For those tourists in the North Caucasus who seek out more unusual attractions than spending time swimming in the Black Sea or hiking in the mountains, the region can suggest some extraordinary experiences.

Kremlin – gift for a sweetheart

It looks like the Kremlin, but it’s not. What began as a farm surveillance system eventually became a local landmark in the small southern Russian village of Novy, in the Krasnodar region.

The replica of the Kremlin tower is just six meters tall, but is equipped with powerful lights, a video camera and a remote control.

Retired engineer and now farmer, Mikhail Shurov, built it as a gift for his wife, but it stands guard over a farm.

“In April we celebrated our 40th wedding anniversary,” Shurov said.

“So we made an album called ‘Moscow’. There were close-up pictures of the Kremlin tower in it. So this is how I came up with the idea”.

News about the makeshift monument spread fast. The neighbors often thank Mikhail for its giant clock, which can be seen from just about every house in the village. Now the owners hope to turn it into a real tourist attraction, so that others can check Moscow time many miles from the capital.

Scary ruins

For those who prefer something more authentic, there are guided tours of an abandoned Soviet-era prison camp in Novosadovy village, also in the Krasnodar region.
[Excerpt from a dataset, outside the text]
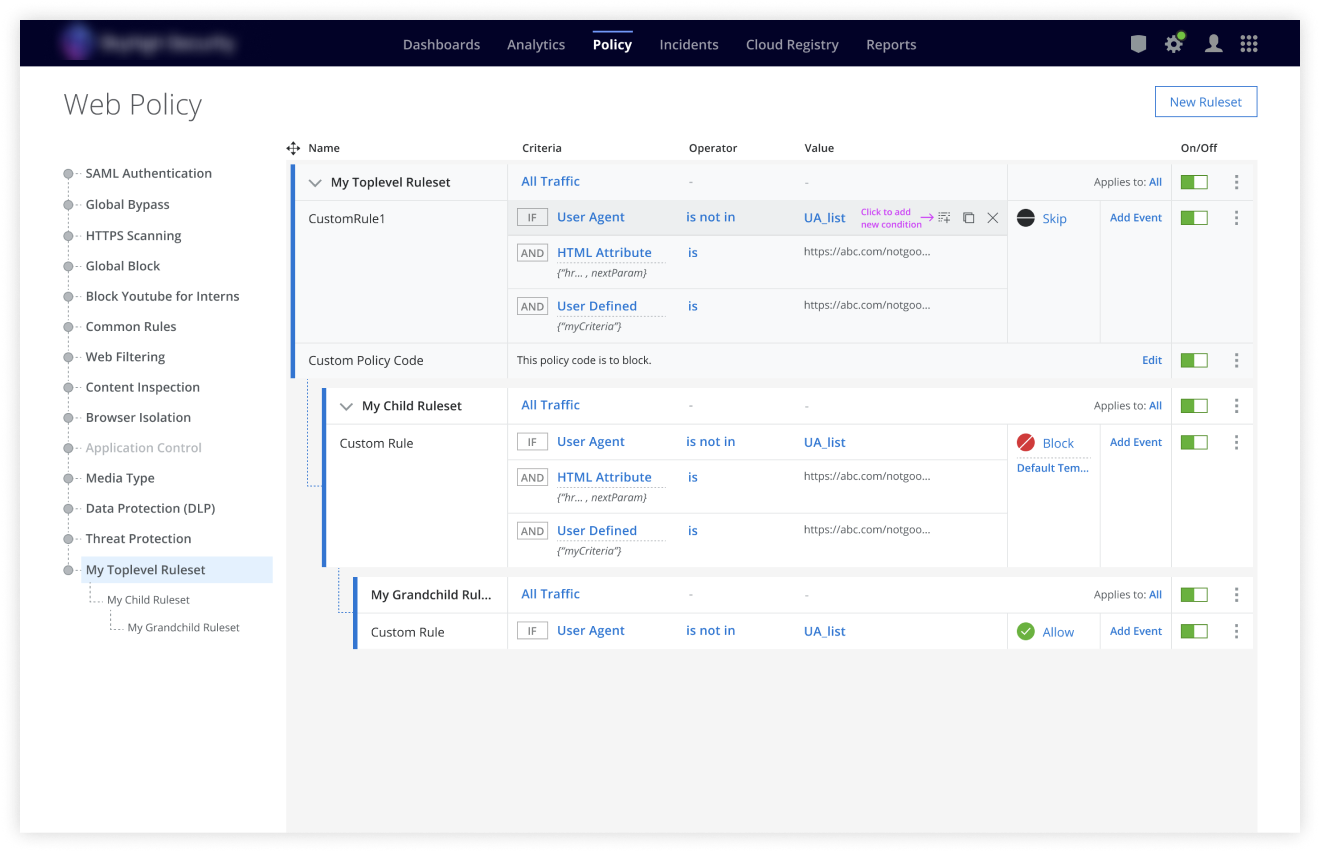Collapse My Toplevel Ruleset chevron

[315, 183]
Despite its horror movie atmosphere, the camp doesn’t scare visitors away. Far from it!

Konstantin Merkulov, a tourist from Siberia, said he wanted to see for himself something he hopes not to experience in reality.
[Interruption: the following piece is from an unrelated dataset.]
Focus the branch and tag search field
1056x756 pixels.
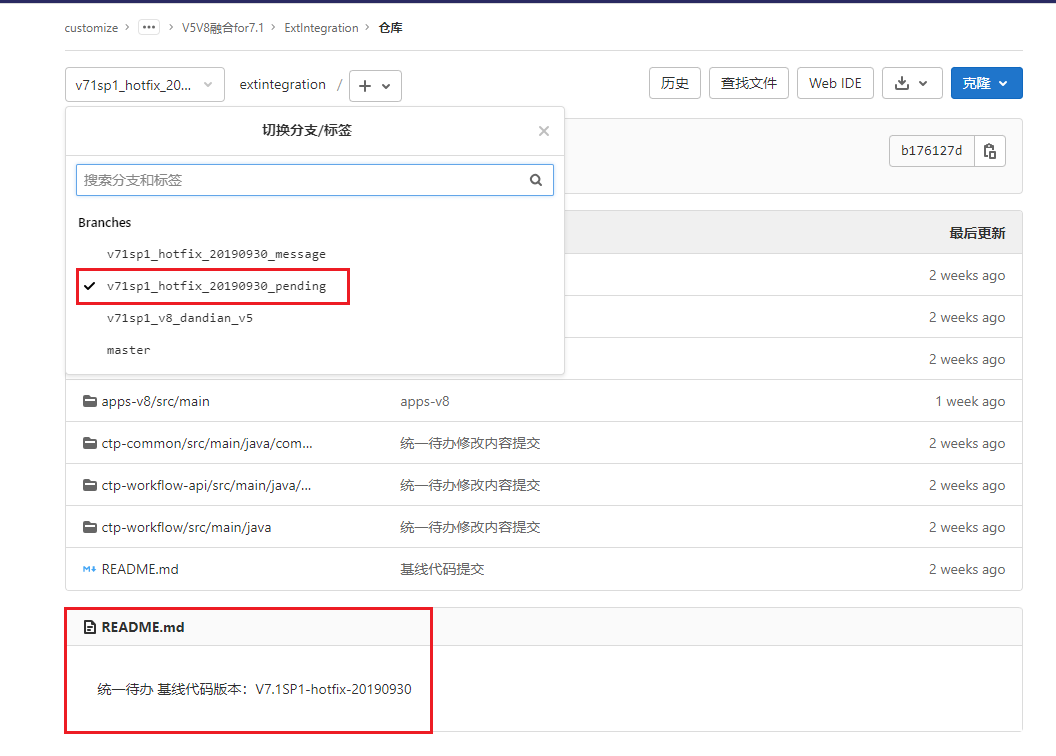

“Life isn’t easy. You have to know things. Or at least be prepared, so that you don’t end up in a place like this”.

Almost “military” flight

And for those who crave altitude and adventure, there’s always the airfield near Pitsunda, in the Republic of Abkhazia, neighboring to Russia – it’s giving visitors the unique thrill of taking off in a military plane.
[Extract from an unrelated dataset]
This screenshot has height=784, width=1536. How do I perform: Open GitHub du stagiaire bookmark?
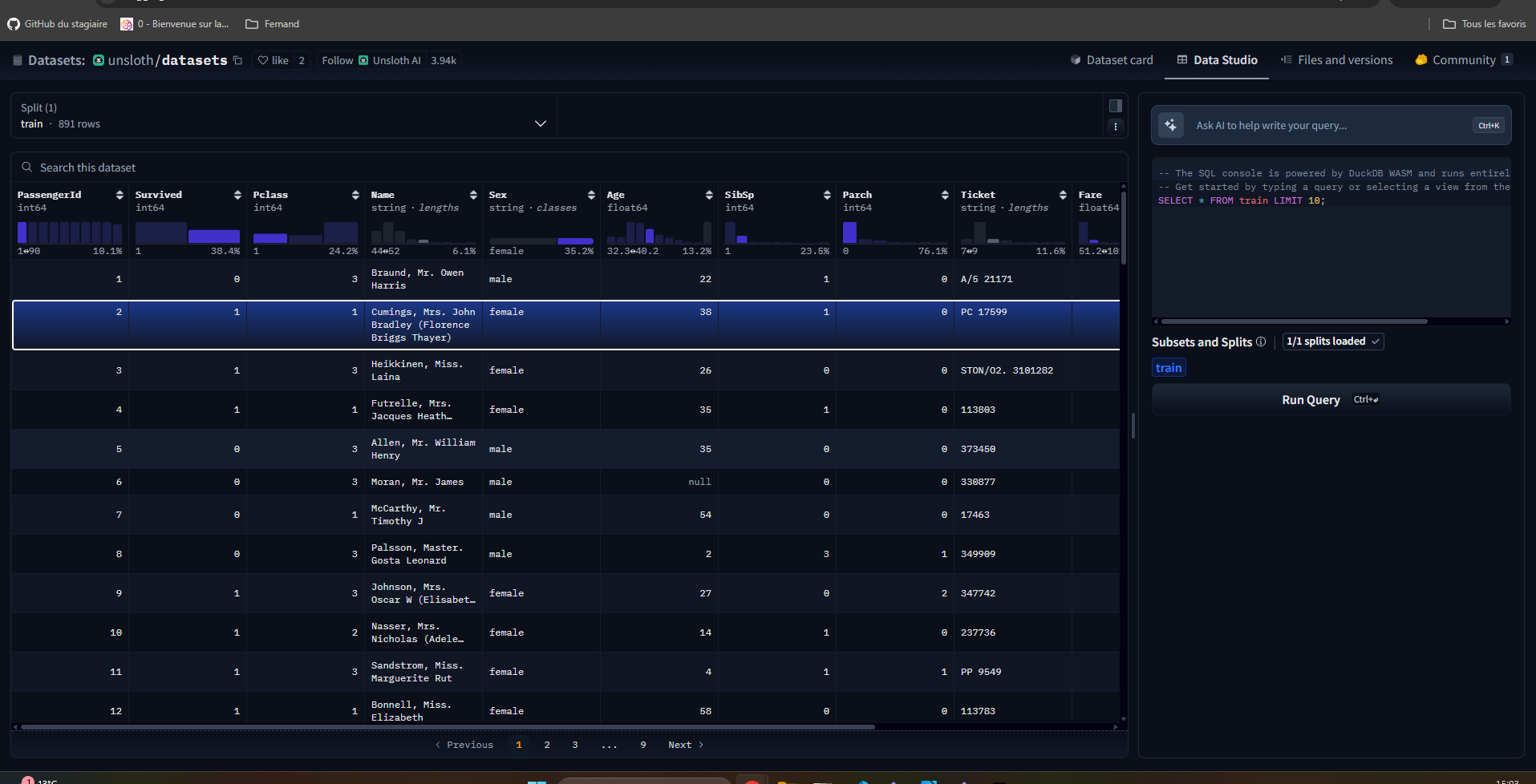coord(58,24)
When the skies are quiet, the pilot has permission to entertain tourists with flights on the delta plane, which has been used by the Abkhazian air force in real combat and reconnaissance missions.

Vyacheslav Khromykh, one of Abkhazia’s few military pilots, said that in clear skies, tourists and locals can appreciate the beauty of the coast and mountains.

“Even Abkhazians themselves, when they get up in the sky, say “I knew that this country was gorgeous, but I never imagined how beautiful it really is,” Khromykh noted.

Eduard Maigov, a tourist from Moscow, was on the beach with his family when they saw the plane. They immediately swapped the seaside for an aerial adventure.

“You can see everything as if it were on a 3D-map,” said Maigov.

“It’s fun to fly. And when the engine is off – it’s so quiet”.

So if you’re one of those circling the globe for something you haven’t tried before, you might consider the northern Caucasus for your next travels.